I am trying to analytically calculate $$\int_{-\infty}^\infty d\omega \frac{e^{-i\omega t}}{\sqrt{\omega}+ia},$$ where $a>0$. The integrand has a branch cut with the branch point at $\omega=0$. Following an older question, and on using Mathematica, a similar integral $\int_{-\infty}^\infty d\omega \frac{e^{-i\omega t}}{\sqrt{\omega}}$ (branch point at $\omega=0$) does have a closed form solution $(1-i)\Theta(-t)/\sqrt{|t|}$, but these don't provide a way to obtain this result anyway.
In principle, even just proving that the result should vanish for either $t>0$ or $t<0$, without obtaining the exact value, would be fine.
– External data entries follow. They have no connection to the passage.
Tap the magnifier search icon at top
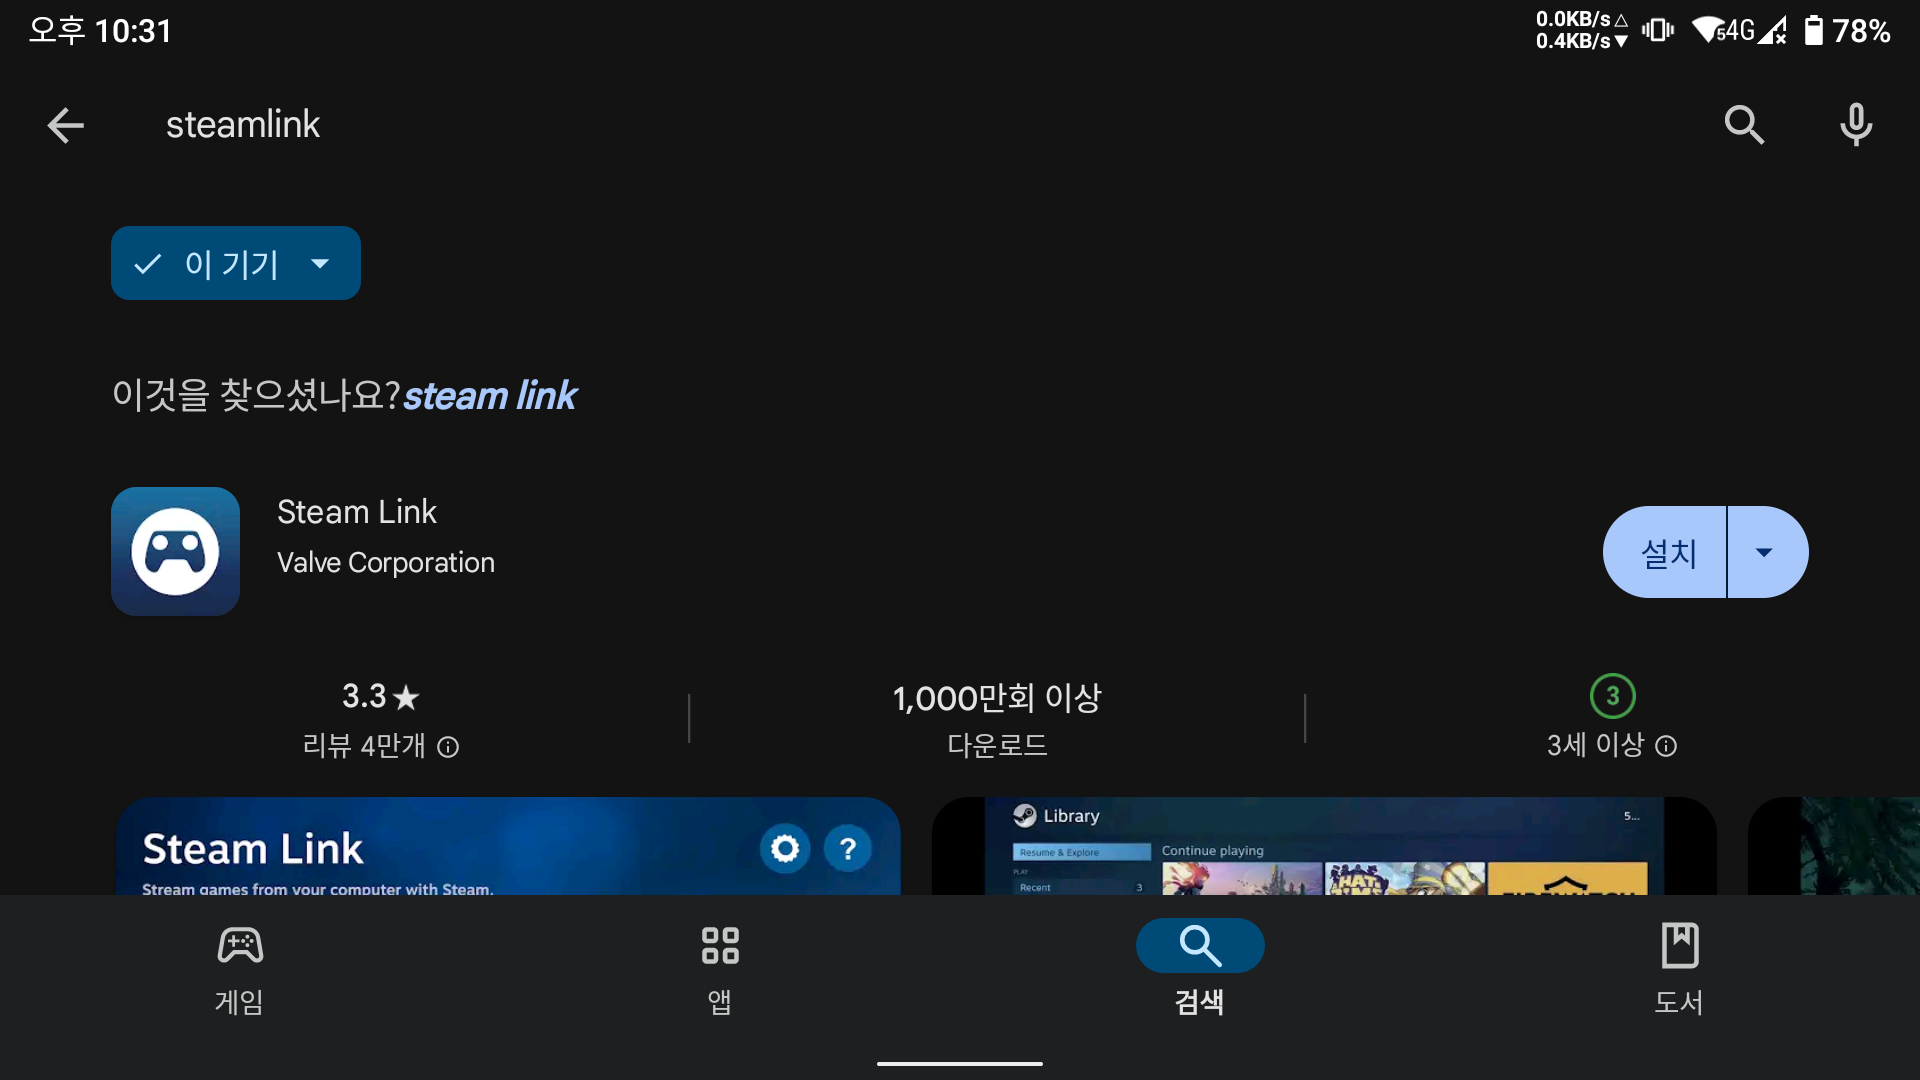 click(x=1744, y=125)
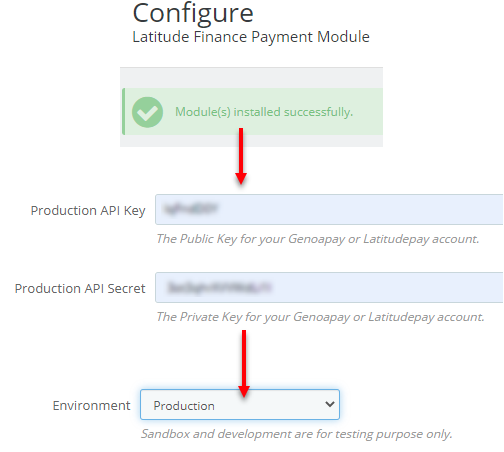The width and height of the screenshot is (504, 452).
Task: Click the red arrow above API Key
Action: click(x=241, y=156)
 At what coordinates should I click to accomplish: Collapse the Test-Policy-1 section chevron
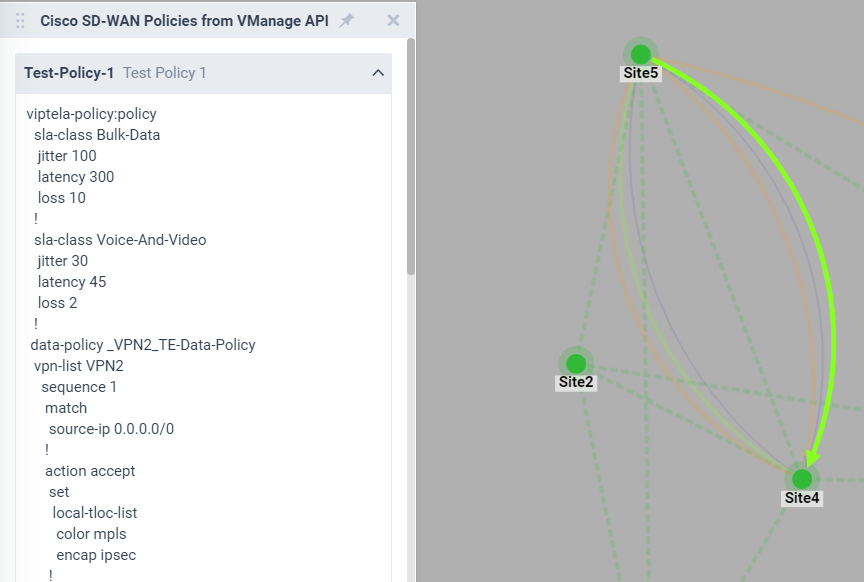[x=377, y=73]
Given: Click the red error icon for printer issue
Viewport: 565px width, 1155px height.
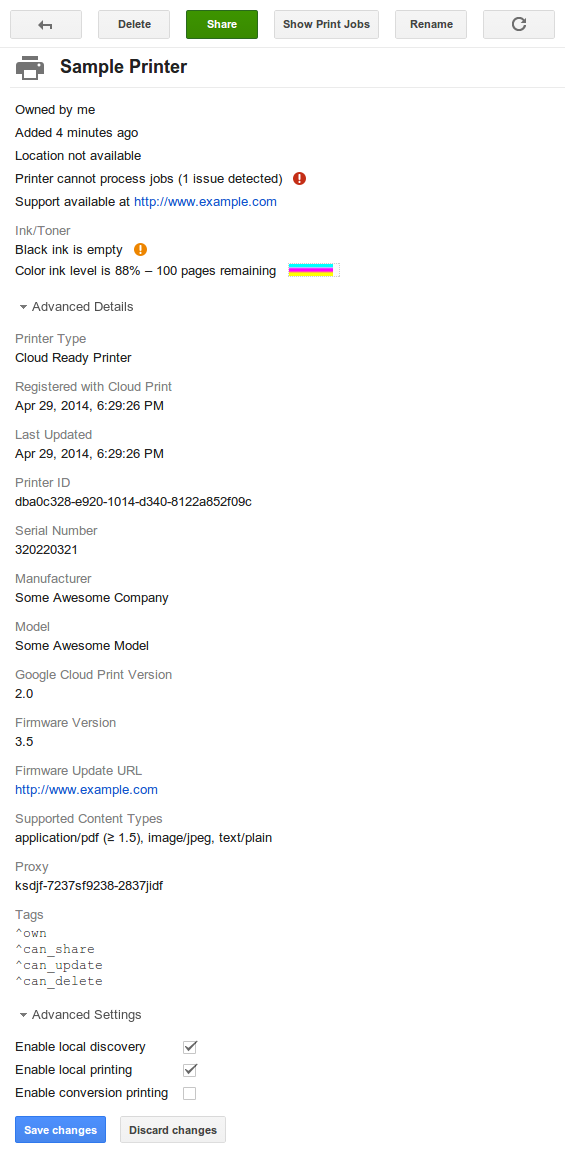Looking at the screenshot, I should point(299,178).
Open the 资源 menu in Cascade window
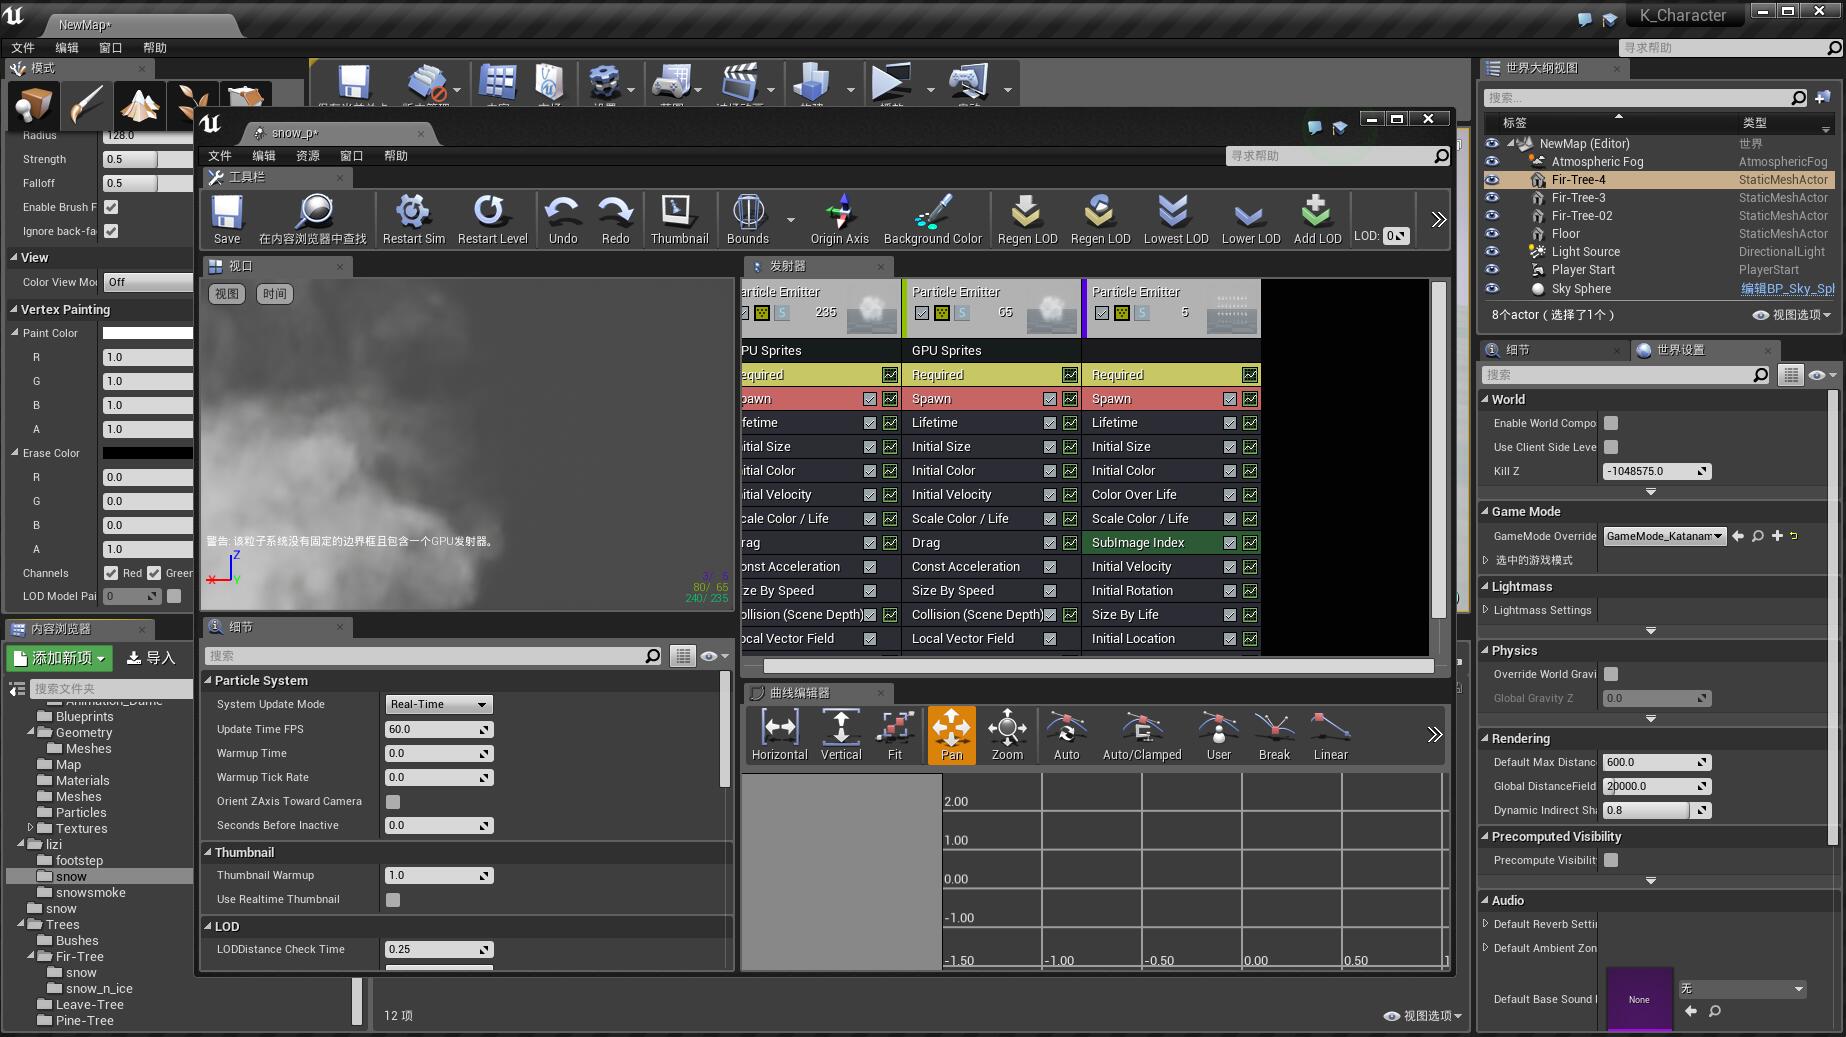Screen dimensions: 1846x1037 (x=307, y=156)
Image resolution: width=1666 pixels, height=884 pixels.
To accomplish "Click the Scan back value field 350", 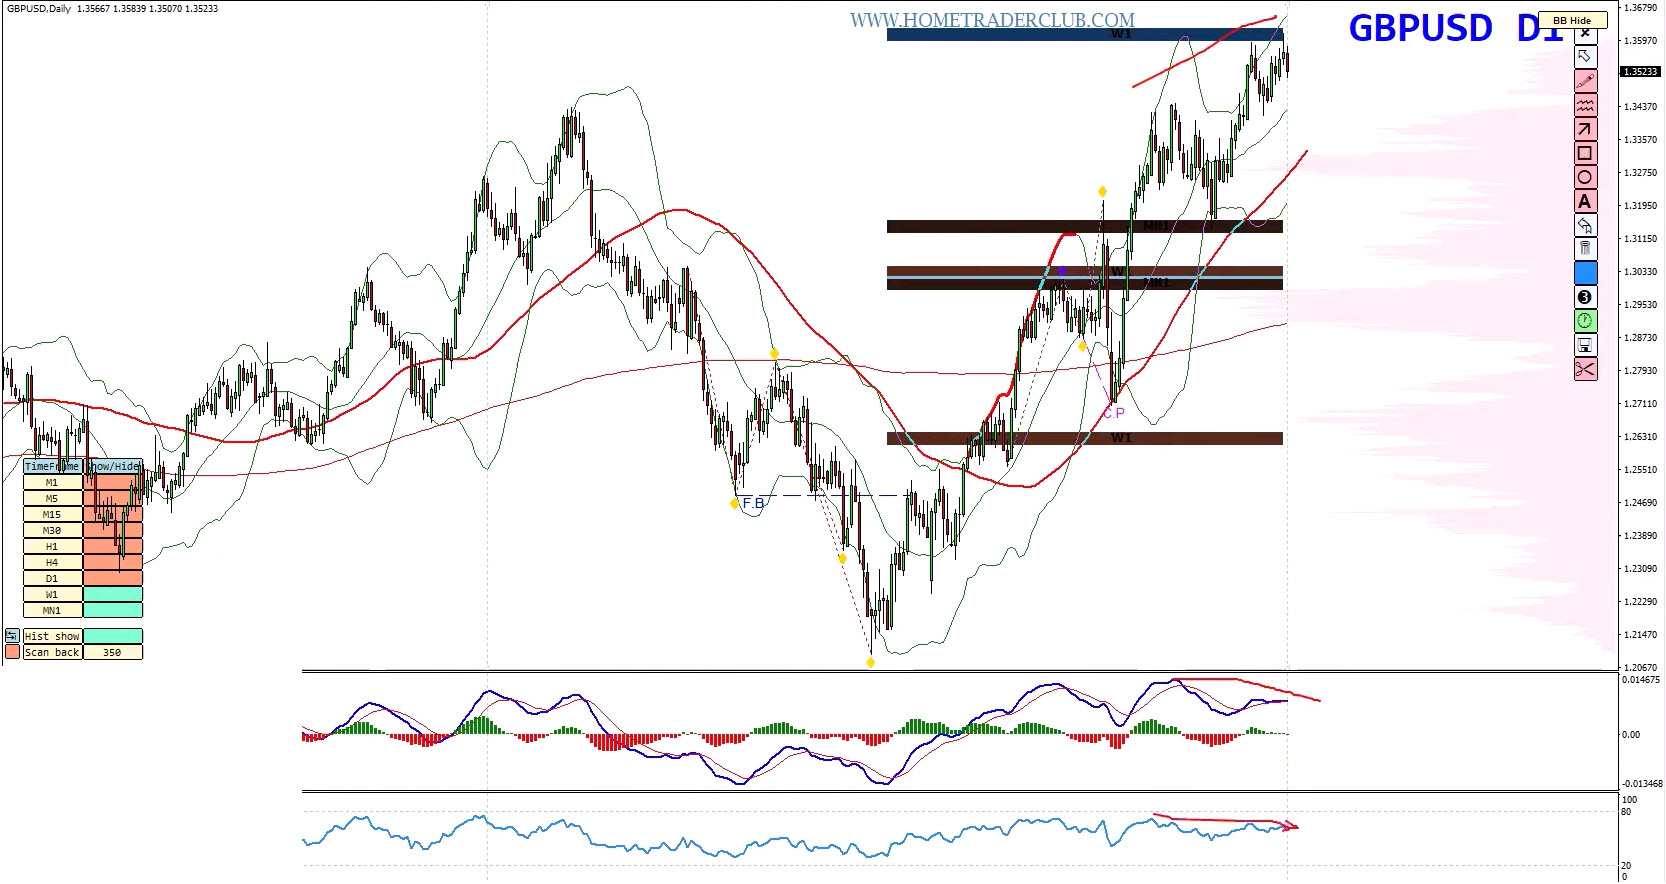I will pyautogui.click(x=112, y=652).
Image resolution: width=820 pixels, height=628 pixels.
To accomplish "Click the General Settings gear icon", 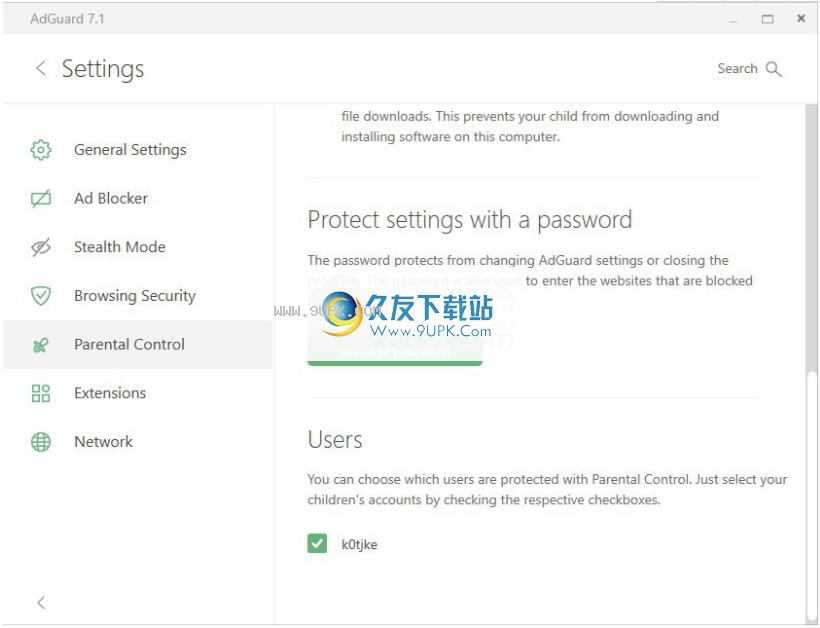I will [x=41, y=150].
Attempt at the second similar integral: Making the substitution $\omega=\text{sgn}(\omega)\Omega^2$ following the comments, $$\int_{-\infty}^\infty d\omega \frac{e^{-i\omega t}}{\sqrt{\omega}}=2\int_{0}^\infty d\Omega e^{-i\Omega^2 t}+ 2\int_\infty^0 (-d\Omega) \frac{e^{i\Omega^2 t}}{\pm i},$$ where the sign $+(-)$ corresponds to $\omega=-\Omega^2+(-)i\eta$, with $\eta\to 0^+$, on choosing the negative real axis as the branch cut. We choose $\omega=-\Omega^2+(-)i\eta$ for $t<(>)0$. Using the Fresnel integrals $\int_0^\infty dx\cos(x^2)=\int_0^\infty dx\sin(x^2)=\sqrt{\pi/8}$, $$\int_{-\infty}^\infty d\omega \frac{e^{-i\omega t}}{\sqrt{\omega}}=\sqrt{2\pi}(1-i)\frac{1}{\sqrt{|t|}}\Theta(-t).$$
But the actual problem generates the integrals $\int_0^\infty d\Omega \frac{e^{-i\Omega^2 t}}{\Omega+ ia}$ and $\int_0^\infty d\Omega \frac{e^{i\Omega^2 t}}{\pm i\Omega+ ia}$, instead of the simpler Fresnel integrals, which seem intractable.